### Aim of the task
Look for the line with "850x415 pixels. At"; please transcribe it and every later line in the entries exactly, up to the end, leaving pictures out.

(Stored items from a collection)
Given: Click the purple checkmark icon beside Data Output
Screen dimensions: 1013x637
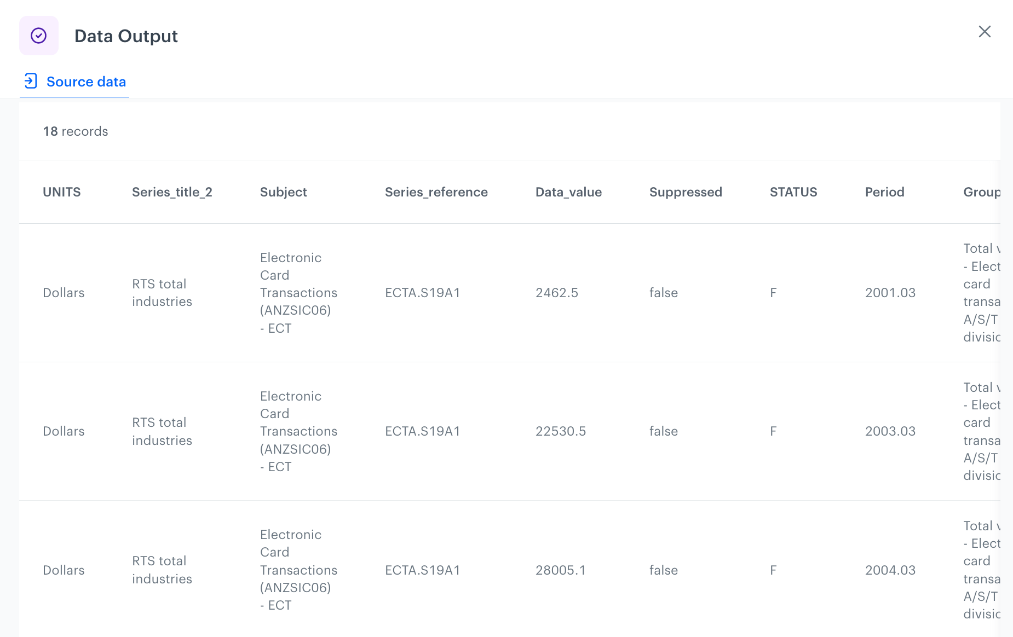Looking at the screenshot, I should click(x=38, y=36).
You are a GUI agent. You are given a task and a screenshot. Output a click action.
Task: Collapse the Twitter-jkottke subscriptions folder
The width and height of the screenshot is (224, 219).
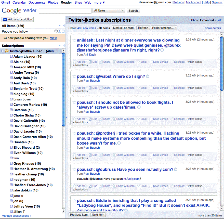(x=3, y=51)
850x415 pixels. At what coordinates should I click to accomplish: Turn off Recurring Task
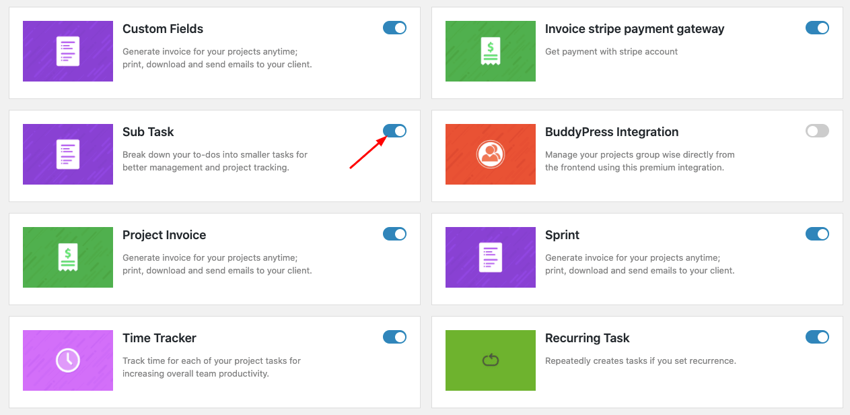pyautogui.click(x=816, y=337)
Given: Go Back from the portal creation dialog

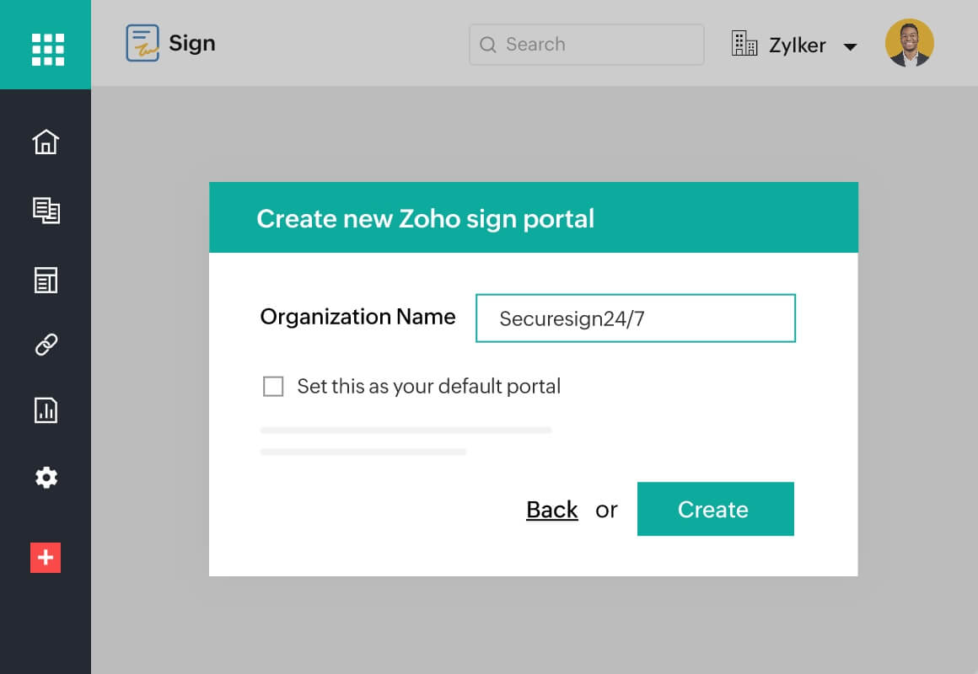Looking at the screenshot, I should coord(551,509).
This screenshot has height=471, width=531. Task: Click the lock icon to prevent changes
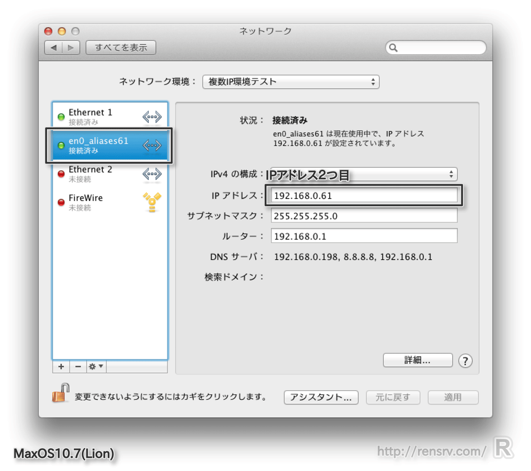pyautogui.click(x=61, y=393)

### Response
850x415 pixels. At what coordinates should I click to accomplish: Turn off Recurring Task
pyautogui.click(x=816, y=337)
Given: Go Back from the portal creation dialog

Looking at the screenshot, I should coord(551,509).
This screenshot has height=471, width=531. Task: Click the lock icon to prevent changes
pyautogui.click(x=61, y=393)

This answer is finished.